If you’ve ever wandered through a bustling farmers market — the colorful rows of fresh veggies, baskets of fragrant herbs, and the friendly chatter of neighbors catching up — you know the feeling of community that blooms there. At the Seattle Farmer’s Market, amid the kale and tomatoes, you can find the warm scent of fresh-baked bread and the sticky sweetness of jam pulling you toward something a little different. That’s where you’ll find Ayako and Family’s booth, where Sako Gordon, second-generation jam-maker and baker, offers up a slice of shokupan and a generous helping of plum jam — with a smile that says, “This is made for you.”

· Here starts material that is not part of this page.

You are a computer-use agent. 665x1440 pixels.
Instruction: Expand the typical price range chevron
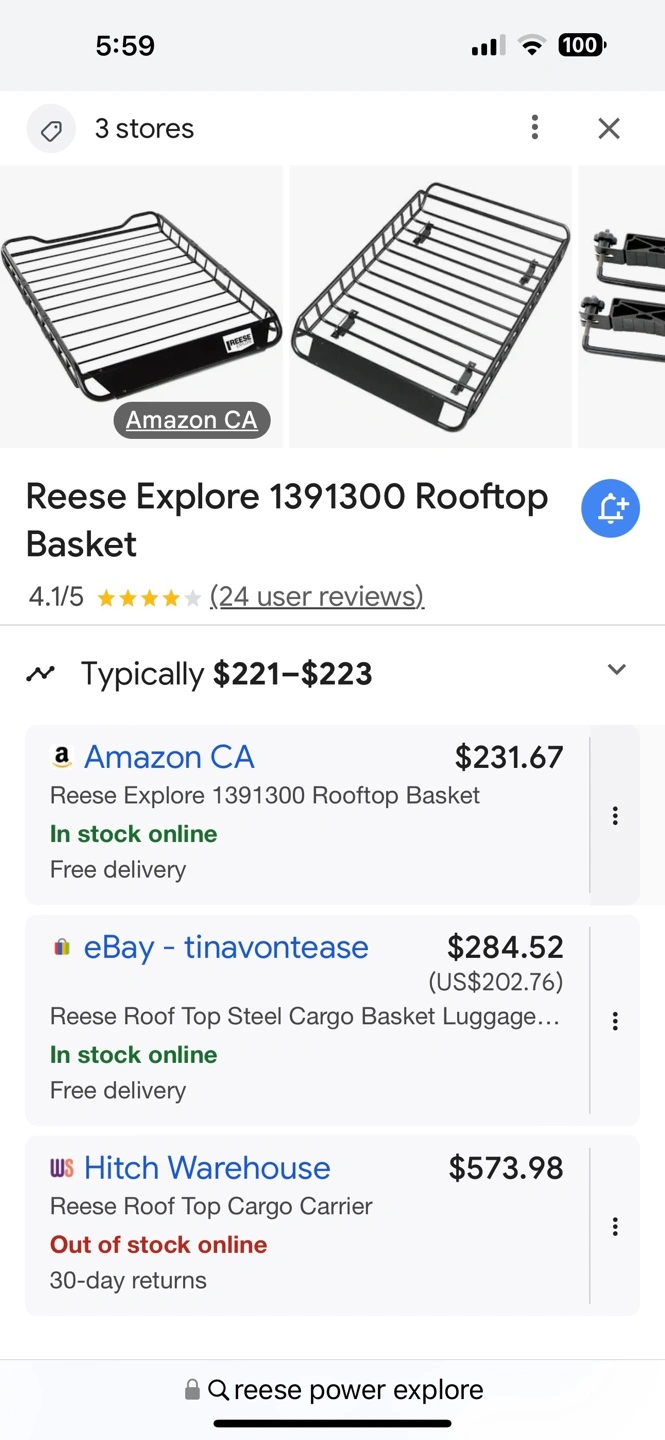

Based in Seattle, Ayako and Family was started in 2010 by Sako’s mother, Ayako, who immigrated from Japan and began crafting jams with fruit grown by a Yakima farmer who quickly became family. After Ayako passed in 2019, Sako stepped up to carry the business forward, weaving together her mother’s legacy with her own vision of care, community, and connection.
In our conversation, Sako opens up about how toast and jam became more than just breakfast — how they became a bridge across generations, a balm for grief, and a celebration of shared stories and homemade love. We’re honored to share this conversation with Sako at the start of Pride Month, as she proudly centers her intersectional identities in her family business, and reminds us that when queer, BIPOC, and immigrant communities are centered and made to feel safe, we all get to feel more at home.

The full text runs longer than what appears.